### The problem
Copy the lines of the data from the line containing "Identify the location of create." through the line containing "I want to click on close, so", inclusive, and nothing else.

### Dataset extract
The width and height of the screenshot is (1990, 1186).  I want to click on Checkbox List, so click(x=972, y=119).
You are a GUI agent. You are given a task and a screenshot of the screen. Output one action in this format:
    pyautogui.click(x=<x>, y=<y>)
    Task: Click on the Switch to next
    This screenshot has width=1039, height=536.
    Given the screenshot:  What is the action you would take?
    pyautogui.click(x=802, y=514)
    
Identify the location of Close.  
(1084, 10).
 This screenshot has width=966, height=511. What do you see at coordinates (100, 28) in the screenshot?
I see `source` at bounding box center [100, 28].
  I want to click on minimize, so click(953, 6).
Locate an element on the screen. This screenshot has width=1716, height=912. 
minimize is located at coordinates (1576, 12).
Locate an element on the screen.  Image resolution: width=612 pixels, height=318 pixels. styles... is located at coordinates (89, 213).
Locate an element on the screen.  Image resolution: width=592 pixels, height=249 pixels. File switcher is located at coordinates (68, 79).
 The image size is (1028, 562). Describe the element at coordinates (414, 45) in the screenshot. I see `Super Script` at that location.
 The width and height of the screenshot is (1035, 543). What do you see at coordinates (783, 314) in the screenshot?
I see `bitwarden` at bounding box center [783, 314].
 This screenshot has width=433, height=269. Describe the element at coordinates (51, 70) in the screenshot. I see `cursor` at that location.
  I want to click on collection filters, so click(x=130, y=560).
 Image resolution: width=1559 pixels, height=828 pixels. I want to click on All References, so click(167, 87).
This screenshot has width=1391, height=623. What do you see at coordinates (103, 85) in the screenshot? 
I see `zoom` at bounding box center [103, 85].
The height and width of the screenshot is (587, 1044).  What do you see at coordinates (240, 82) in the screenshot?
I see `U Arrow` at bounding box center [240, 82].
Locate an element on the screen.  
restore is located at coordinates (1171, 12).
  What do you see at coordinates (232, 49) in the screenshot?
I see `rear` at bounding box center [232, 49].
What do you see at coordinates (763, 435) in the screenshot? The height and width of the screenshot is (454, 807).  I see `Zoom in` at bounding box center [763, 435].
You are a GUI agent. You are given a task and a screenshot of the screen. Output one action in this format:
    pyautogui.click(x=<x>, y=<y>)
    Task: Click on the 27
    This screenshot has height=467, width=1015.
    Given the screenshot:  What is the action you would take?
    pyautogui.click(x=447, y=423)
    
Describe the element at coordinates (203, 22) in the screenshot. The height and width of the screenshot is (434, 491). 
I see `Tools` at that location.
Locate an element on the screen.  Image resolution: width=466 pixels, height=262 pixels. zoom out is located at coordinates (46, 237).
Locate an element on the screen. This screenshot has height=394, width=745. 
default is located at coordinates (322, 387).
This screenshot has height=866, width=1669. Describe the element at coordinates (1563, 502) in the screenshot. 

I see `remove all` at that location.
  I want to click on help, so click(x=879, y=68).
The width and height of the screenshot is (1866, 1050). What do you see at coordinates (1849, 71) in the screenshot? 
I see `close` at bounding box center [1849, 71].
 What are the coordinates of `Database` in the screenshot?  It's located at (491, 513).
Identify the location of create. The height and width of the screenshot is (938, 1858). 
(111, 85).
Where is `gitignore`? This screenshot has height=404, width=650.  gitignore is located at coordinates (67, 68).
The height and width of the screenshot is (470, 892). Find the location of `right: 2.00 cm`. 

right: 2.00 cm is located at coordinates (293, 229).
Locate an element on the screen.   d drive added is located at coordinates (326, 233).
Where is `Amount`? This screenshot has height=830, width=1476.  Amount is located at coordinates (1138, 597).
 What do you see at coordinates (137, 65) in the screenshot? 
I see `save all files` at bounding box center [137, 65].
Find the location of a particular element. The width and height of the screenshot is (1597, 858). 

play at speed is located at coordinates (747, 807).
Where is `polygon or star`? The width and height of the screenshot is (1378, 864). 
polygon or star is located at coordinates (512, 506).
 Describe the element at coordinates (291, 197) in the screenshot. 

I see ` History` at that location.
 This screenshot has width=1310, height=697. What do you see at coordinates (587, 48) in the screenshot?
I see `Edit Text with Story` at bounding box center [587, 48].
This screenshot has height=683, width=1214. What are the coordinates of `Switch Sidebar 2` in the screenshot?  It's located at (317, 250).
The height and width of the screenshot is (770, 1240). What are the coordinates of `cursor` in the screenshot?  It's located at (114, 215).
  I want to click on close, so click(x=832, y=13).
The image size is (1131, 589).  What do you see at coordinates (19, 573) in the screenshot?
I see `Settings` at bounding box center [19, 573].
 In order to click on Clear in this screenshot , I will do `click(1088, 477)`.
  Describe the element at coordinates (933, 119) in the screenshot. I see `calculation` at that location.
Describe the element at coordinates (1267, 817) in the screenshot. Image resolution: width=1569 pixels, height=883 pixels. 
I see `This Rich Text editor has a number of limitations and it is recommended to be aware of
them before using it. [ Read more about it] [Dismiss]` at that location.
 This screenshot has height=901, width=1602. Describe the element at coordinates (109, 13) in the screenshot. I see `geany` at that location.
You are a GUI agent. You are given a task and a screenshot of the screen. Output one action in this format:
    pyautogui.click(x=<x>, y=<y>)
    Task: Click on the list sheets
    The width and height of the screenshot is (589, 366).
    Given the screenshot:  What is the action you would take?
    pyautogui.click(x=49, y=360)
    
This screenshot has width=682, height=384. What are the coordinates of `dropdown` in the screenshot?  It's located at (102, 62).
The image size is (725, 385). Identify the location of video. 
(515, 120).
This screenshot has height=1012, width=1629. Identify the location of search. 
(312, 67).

### Final result
Identify the location of create. The height and width of the screenshot is (938, 1858). 
(111, 85).
Where is `gitignore`? This screenshot has height=404, width=650.  gitignore is located at coordinates (67, 68).
The height and width of the screenshot is (470, 892). Find the location of `right: 2.00 cm`. 

right: 2.00 cm is located at coordinates (293, 229).
Locate an element on the screen.   d drive added is located at coordinates (326, 233).
Where is `Amount`? This screenshot has height=830, width=1476.  Amount is located at coordinates (1138, 597).
 What do you see at coordinates (137, 65) in the screenshot? 
I see `save all files` at bounding box center [137, 65].
Find the location of a particular element. The width and height of the screenshot is (1597, 858). 

play at speed is located at coordinates (747, 807).
Where is `polygon or star`? The width and height of the screenshot is (1378, 864). 
polygon or star is located at coordinates (512, 506).
 Describe the element at coordinates (291, 197) in the screenshot. 

I see ` History` at that location.
 This screenshot has width=1310, height=697. What do you see at coordinates (587, 48) in the screenshot?
I see `Edit Text with Story` at bounding box center [587, 48].
This screenshot has height=683, width=1214. What are the coordinates of `Switch Sidebar 2` in the screenshot?  It's located at (317, 250).
The height and width of the screenshot is (770, 1240). What are the coordinates of `cursor` in the screenshot?  It's located at (114, 215).
  I want to click on close, so click(x=832, y=13).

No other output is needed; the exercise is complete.